Records supplied:
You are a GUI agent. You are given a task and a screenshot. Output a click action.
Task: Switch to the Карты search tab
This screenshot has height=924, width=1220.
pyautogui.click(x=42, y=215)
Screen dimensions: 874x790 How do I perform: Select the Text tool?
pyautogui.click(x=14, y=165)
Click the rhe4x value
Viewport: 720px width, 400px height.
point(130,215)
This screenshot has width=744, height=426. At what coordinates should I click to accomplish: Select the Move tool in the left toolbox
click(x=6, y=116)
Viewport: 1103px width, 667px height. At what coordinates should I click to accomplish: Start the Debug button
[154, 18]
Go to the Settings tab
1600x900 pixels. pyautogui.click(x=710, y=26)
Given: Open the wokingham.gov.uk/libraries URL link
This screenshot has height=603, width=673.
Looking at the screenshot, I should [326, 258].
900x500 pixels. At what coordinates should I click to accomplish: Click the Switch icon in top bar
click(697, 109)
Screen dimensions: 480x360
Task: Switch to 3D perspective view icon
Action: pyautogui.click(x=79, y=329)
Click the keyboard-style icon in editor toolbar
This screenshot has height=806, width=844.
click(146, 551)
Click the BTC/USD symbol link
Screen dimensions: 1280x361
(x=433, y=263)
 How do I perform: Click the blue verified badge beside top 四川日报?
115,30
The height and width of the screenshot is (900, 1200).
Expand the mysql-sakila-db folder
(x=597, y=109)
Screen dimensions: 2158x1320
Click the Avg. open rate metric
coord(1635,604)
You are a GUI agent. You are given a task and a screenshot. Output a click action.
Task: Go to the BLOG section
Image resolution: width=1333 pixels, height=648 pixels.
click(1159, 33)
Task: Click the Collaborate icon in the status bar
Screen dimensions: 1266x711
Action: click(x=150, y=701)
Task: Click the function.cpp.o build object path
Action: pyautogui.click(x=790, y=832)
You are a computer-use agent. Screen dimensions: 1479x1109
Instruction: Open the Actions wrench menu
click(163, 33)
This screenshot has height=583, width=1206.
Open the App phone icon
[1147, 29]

Task objective: The answer should be an exact copy of the lines from the first line of the data through the line with "Given: Open the" and should contain nothing else.

Response for this exercise:
You are a GUI agent. You are given a task and a screenshot. Output a click action.
Task: Switch to the Карты search tab
This screenshot has height=924, width=1220.
pyautogui.click(x=42, y=215)
Screen dimensions: 874x790 How do I perform: Select the Text tool?
pyautogui.click(x=14, y=165)
Click the rhe4x value
Viewport: 720px width, 400px height.
point(130,215)
This screenshot has width=744, height=426. At what coordinates should I click to accomplish: Select the Move tool in the left toolbox
click(x=6, y=116)
Viewport: 1103px width, 667px height. At what coordinates should I click to accomplish: Start the Debug button
[154, 18]
Go to the Settings tab
1600x900 pixels. pyautogui.click(x=710, y=26)
Given: Open the wokingham.gov.uk/libraries URL link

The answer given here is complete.